Если кто и сомневался, патриарх всех утишил. Речи сбивчивые выслушал милостиво. На следующий день повелел всем поутру собираться у Успенского собора — шествием в Новодевичий монастырь отправляться, боярина Бориса Годунова на царство просить. Расписал, кому за кем идти, придя в монастырь, как становиться, как вопить начинать, коли нужда будет. У кельи царицы Александры — тем, что познатнее да почище, всенародному множеству — за монастырем. А вопить бы не переставаючи.
И все равно замешкался патриарх. На следующий день не получилось. Между тем и Боярская дума всполошилась. Собралась. Не один день толковала. Постановила боярам на красное крыльцо выйти и новую волю народу объявить, чтобы ей, думе Боярской, народ начал крест целовать. Дьяк Василий Щелкалов уж на что речист — все объяснил. Что нет теперь старого крестоцелованья. Нет и обязательства старому правителю — боярину Борису Годунову повиноваться. Народу же московскому выгоднее боярам присягнуть. Всем боярам скопом. Надо бы людишкам и денег подкинуть, но и тут заспорили бояре — кому раскошеливаться. У Годунова все куда проще: мошну собственную для себя же и развязывает, не жалеет.

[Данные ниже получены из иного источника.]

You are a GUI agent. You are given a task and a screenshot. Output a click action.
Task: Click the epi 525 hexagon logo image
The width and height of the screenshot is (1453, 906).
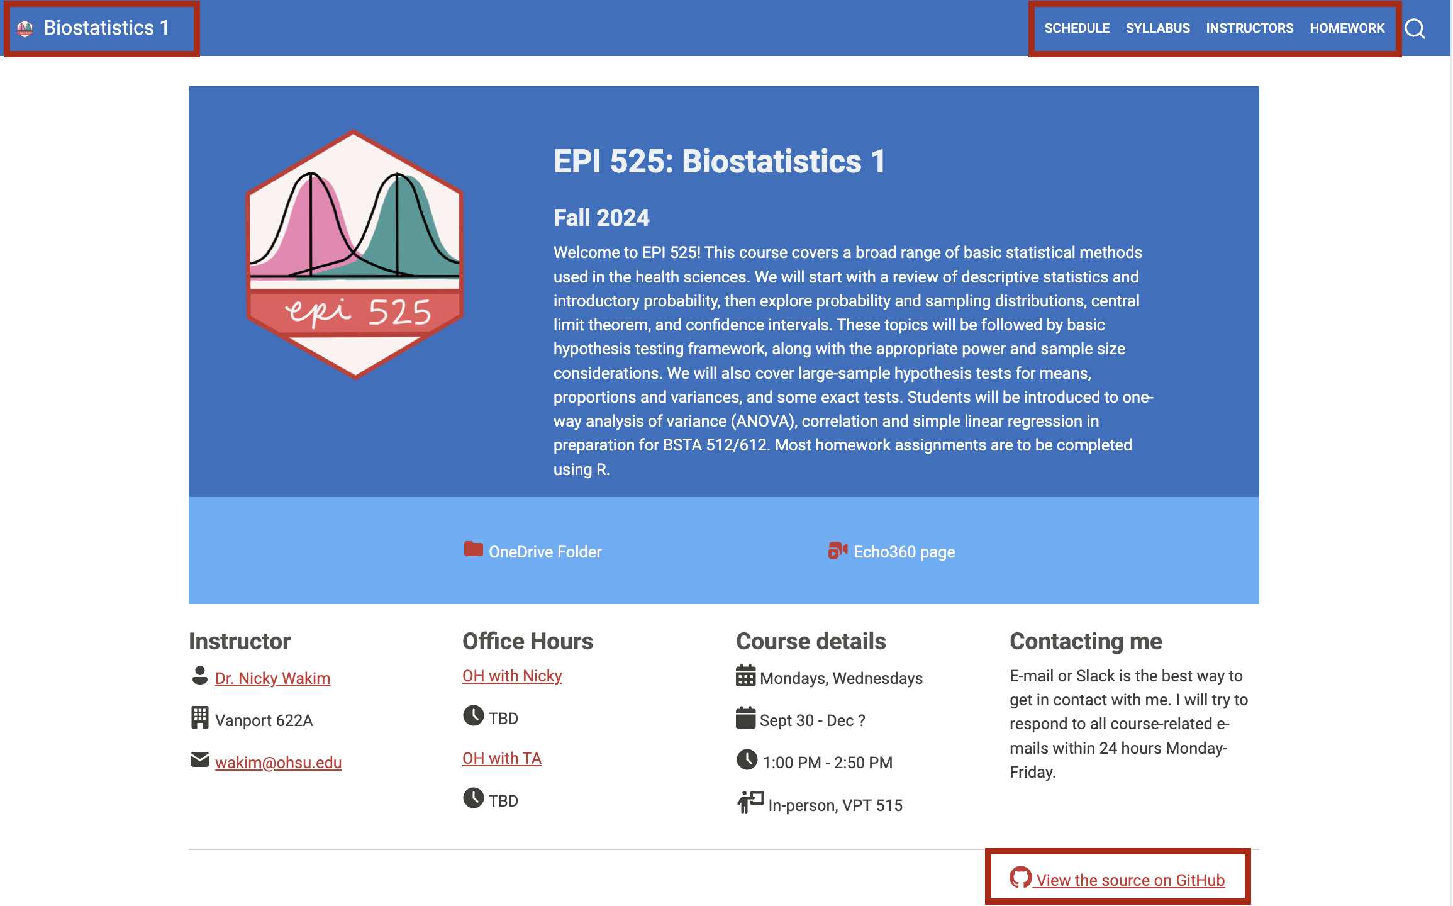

Не поняли бояре: все народ московский смекнул. Коли не может Дума меж собой столковаться, какие уж тут законы, какой порядок наступит? Повременить лучше. Обождать. Пока присматриваться собрались, Годунов к Иову гонца за гонцом посылал. Уговаривал. Торопил. Где и страху нагонял. Что из того, что Боярская дума наотрез отказала ему в избрании? Зато людишек у Патриаршьего подворья можно за Земское собрание выдать. На них опереться. Только бы без промедления в Новодевичий монастырь шли. Только бы громче об избрании Бориса Федоровича молили.
Двадцатого февраля собрались земские. Тронулось шествие к Лужникам. Меньшее, чем Борис Федорович рассчитывал. Не сумел Иов! Не сумел! А когда приступили к кельям царицыным, Борис Федорович с крыльца на толпу жидкую поглядел и отказом ответил. Наотрез отказался. Со слезами клялся, что никогда на превысочайший царский чин и в мыслях не посягал. Что лучше, жену и детей осиротив, в монахи уйдет. Потому, мол, сюда, в Новодевичий, и переехал. Верно рассчитал: не столько людишек, сколько попов напугал. Придумали, что сделать.